** Exercise instructions **
Gather all lines in the data that hold the string "click".

** Study material **
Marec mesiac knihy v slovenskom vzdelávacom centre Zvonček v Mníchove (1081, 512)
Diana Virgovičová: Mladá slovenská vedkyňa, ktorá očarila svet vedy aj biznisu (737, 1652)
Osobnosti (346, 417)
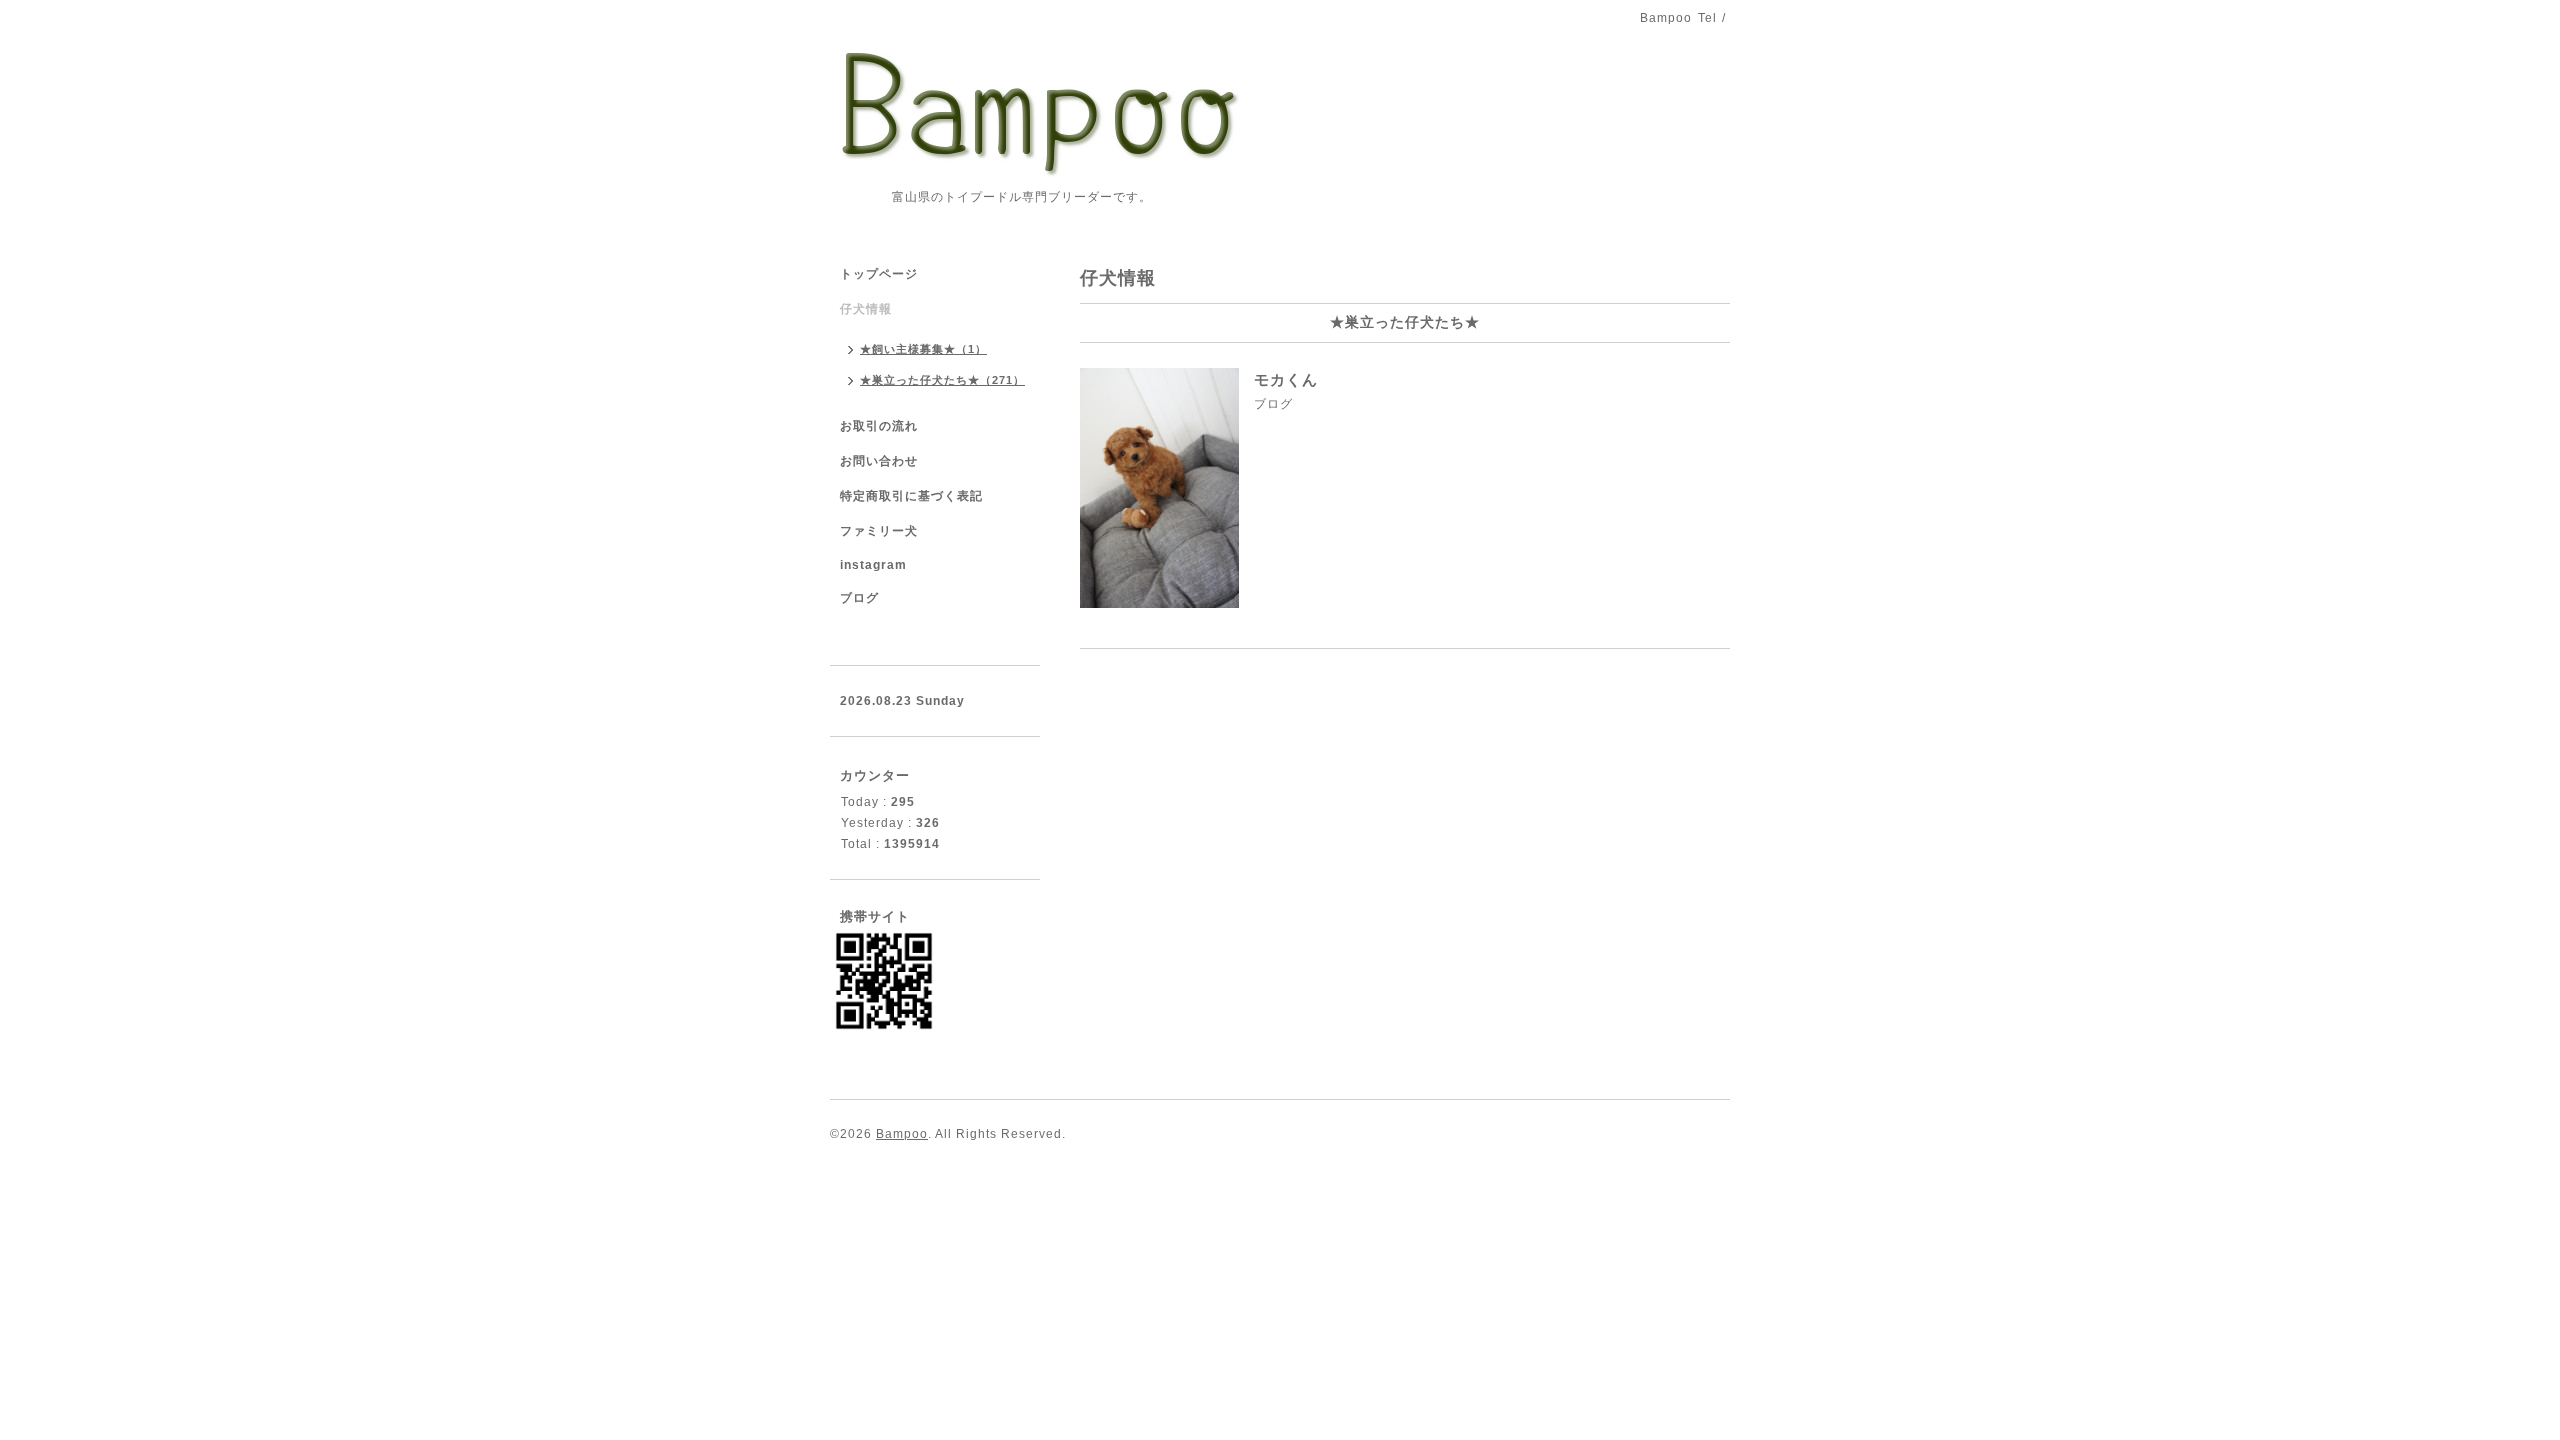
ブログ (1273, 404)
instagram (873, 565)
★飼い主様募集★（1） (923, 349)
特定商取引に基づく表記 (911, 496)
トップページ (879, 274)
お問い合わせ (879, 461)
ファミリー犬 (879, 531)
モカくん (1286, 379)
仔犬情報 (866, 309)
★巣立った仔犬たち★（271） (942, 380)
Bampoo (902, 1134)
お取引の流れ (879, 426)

---

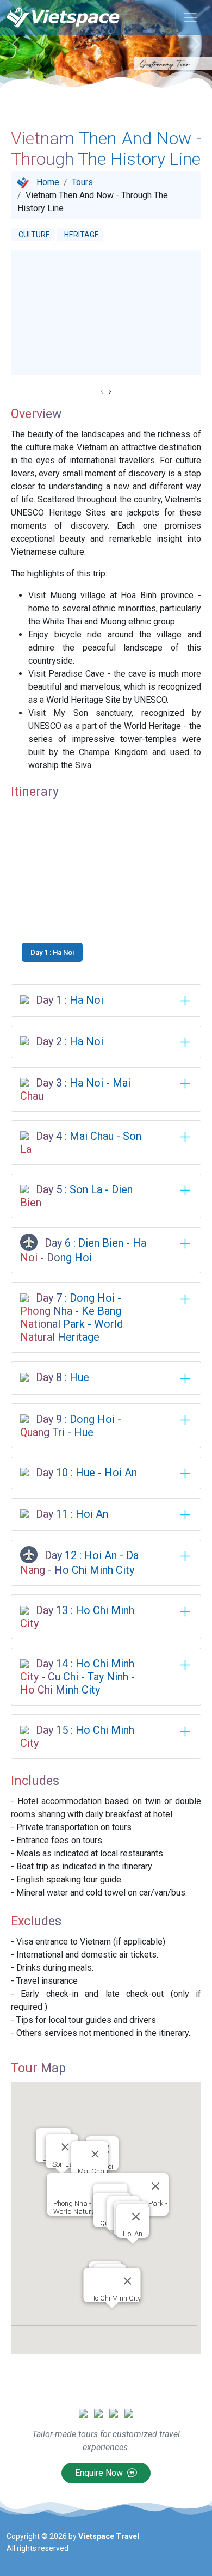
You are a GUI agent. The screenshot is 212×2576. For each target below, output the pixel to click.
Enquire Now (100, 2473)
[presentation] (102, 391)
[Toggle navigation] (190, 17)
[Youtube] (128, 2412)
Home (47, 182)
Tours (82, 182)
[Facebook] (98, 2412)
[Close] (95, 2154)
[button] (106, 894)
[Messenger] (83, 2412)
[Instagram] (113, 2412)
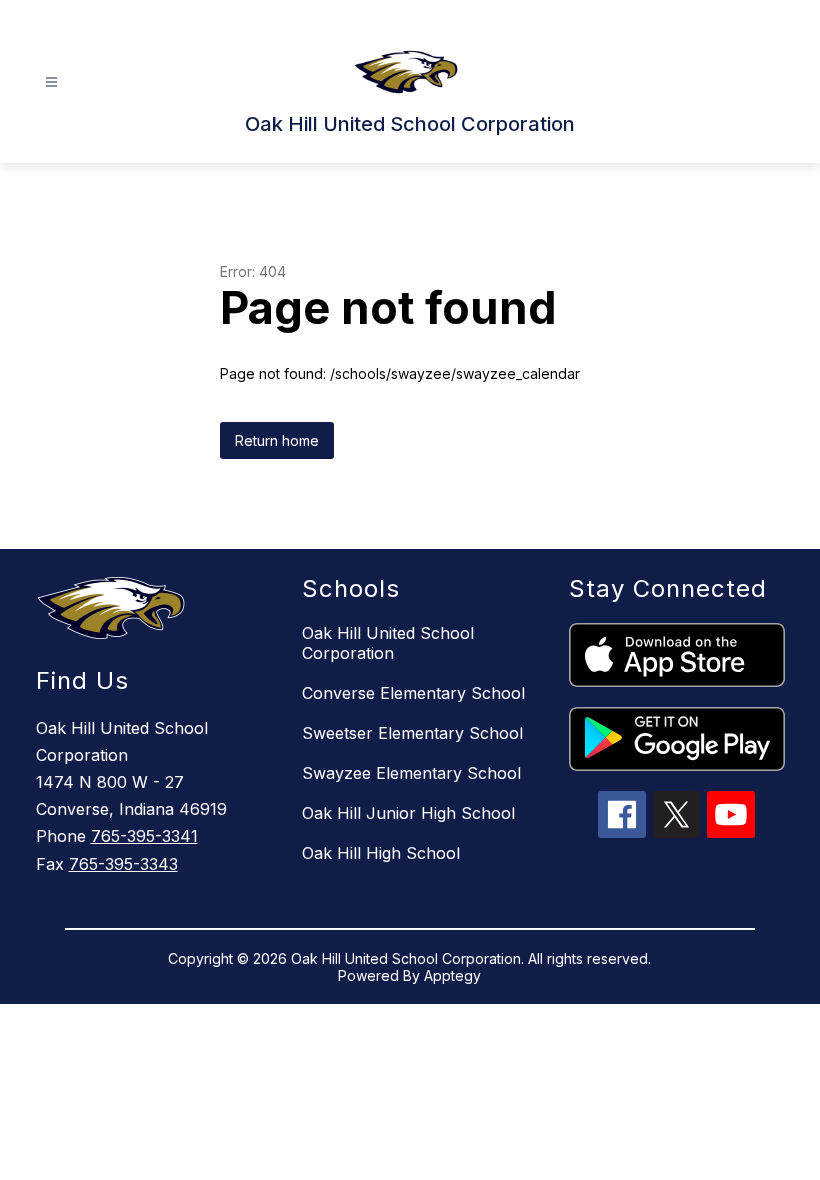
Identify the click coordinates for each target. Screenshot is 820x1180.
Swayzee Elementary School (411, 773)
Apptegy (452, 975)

** Result **
You are a GUI agent. The screenshot is 212×2576. For each target below, output the pixel to click.
Identify the click coordinates for each target. Screenshot is 820x1180.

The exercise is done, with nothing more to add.